We further examined the relationship between the degree of interhemispheric asymmetry of SWA in the DMN and the degree of the FNE. We obtained an asymmetry index for SWA strength ([left SWA - right SWA]/[left SWA + right SWA]) for the DMN during slow-wave sleep (Figure S1). If SWA asymmetry for the DMN is associated with the reduced sleep quality in the first sleep session, the asymmetry index should be significantly correlated with the sleep-onset latency, which is a sensitive parameter for the presence of the FNE [3, 14]. A strong and significant negative correlation between these measures was found on day 1, but not on day 2 (Figures 1B&C). The correlations were significantly different between days.

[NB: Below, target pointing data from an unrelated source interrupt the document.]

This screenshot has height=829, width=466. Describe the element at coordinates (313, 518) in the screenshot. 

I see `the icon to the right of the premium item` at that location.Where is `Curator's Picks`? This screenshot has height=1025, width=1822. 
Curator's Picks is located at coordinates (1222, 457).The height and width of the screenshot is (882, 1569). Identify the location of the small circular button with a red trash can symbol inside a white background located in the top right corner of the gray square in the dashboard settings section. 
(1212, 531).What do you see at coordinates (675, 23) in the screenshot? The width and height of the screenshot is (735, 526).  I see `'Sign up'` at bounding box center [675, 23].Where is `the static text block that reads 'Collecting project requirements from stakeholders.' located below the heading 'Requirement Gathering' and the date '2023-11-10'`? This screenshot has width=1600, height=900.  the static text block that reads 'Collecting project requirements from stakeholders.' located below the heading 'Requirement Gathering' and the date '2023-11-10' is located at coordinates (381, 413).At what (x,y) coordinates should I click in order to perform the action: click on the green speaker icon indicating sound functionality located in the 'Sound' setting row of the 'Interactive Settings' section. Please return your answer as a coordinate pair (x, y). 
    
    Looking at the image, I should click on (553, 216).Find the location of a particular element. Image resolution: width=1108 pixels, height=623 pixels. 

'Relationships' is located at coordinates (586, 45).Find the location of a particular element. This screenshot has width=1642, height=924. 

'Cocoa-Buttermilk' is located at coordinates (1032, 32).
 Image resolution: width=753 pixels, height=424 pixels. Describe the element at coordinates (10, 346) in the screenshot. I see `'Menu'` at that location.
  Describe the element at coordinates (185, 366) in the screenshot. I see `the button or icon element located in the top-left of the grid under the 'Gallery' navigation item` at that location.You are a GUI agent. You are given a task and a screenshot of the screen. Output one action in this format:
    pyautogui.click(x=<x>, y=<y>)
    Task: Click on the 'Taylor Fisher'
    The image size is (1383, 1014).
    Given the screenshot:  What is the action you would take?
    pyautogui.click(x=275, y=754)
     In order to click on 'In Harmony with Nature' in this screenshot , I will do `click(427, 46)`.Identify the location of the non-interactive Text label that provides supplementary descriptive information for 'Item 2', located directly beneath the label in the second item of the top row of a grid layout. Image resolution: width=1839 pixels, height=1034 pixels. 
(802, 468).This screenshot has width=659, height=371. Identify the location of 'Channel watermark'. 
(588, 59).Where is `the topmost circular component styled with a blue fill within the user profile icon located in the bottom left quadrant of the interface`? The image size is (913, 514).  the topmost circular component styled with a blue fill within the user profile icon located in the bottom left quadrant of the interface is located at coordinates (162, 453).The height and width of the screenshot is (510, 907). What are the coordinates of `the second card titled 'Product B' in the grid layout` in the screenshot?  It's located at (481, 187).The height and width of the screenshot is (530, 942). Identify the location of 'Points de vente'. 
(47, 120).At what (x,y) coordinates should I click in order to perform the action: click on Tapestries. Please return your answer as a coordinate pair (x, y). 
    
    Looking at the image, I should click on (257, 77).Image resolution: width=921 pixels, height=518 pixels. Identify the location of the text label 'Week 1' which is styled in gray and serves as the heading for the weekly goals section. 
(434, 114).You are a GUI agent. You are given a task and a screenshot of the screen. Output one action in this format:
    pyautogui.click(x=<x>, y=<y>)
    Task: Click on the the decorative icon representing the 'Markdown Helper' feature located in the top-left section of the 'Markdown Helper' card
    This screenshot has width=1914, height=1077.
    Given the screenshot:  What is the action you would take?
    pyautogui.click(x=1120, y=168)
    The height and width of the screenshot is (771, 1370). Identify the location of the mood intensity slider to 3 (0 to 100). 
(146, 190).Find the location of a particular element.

To our best knowledge, regional asymmetric SWA associated with the FNE has never been reported in humans. Why was this not found in previous studies? First, visual inspection of PSG did not detect any hemispheric asymmetry in the apparent amplitude of SWA in the current data. Second, frequency analyses on sensor-space MEG failed to reveal regional hemispheric asymmetry of SWA (Figure S2). It may be difficult to detect the regional asymmetric SWA in a specific network such as the DMN in association with the FNE, unless sleeping brain activities are examined across different sleep sessions, hemispheres and brain networks with high spatial resolution.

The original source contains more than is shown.